##### Supplied entries #####

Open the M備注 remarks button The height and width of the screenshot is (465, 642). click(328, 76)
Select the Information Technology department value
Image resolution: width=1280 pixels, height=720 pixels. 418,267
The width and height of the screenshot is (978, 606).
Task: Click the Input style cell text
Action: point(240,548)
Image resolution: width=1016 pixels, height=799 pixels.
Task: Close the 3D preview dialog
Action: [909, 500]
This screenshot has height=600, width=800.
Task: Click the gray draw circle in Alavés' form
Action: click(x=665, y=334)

#####

- Work instruction -
Output the listing above in its entirety, exactly as given.

- Task output -
Open the M備注 remarks button The height and width of the screenshot is (465, 642). click(328, 76)
Select the Information Technology department value
Image resolution: width=1280 pixels, height=720 pixels. 418,267
The width and height of the screenshot is (978, 606).
Task: Click the Input style cell text
Action: point(240,548)
Image resolution: width=1016 pixels, height=799 pixels.
Task: Close the 3D preview dialog
Action: [909, 500]
This screenshot has height=600, width=800.
Task: Click the gray draw circle in Alavés' form
Action: click(x=665, y=334)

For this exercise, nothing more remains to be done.